# Organic Voices: Ethnic Inspiration



## organic-samples (Jul 5, 2018)

Available now: Organic Voices - Ethnic Inspiration

Intro price offer until 17th August (€39 instead of €59)​
http://www.organic-samples.com/ethnic-inspiration (https://www.organic-samples.com/ethnic-inspiration)​






​

Extensive true legato sampling, no synthetic half steps for enhanced realism

4 microphone positions (Close, Mains stereo, Outriggers, Surround)

Recorded in a large hall to capture natural reflections

Also dry patches without reverb for more flexibility

Pre-mixed patches for an instant full sound out-of-the-box

Speed by velocity functionality

Engine analyzing in real-time the playing to trigger natural releases (no infinite loops)

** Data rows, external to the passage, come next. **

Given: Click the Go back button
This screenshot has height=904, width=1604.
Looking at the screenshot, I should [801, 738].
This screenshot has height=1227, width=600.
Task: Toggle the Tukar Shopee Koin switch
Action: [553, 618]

Short and longer legato samples, which affect the moment of the natural release trigger

Same note repetition samples

2x RRs via neighbours zones

Lite patches and option to purge any microphone position

4 different interval attacks (from one major 2nd down to one major 2nd up)

Option to switch between accentuated and soft release samples
Manual (PDF) available https://drive.google.com/file/d/1UFWuQvpO-Txn1wUU7dqVxpve69WyekF5/view (here).


https://www.organic-samples.com/ethnic-inspiration
​


----------



## Bill the Lesser (Jul 5, 2018)

Impressive sample quality! This is the first I've heard of you. Your Solo Opera legatos are remarkable as well! And the 9 Euro Bösendorfer is quite a bargain!


----------



## organic-samples (Jul 6, 2018)

Bill the Lesser said:


> Impressive sample quality! This is the first I've heard of you. Your Solo Opera legatos are remarkable as well! And the 9 Euro Bösendorfer is quite a bargain!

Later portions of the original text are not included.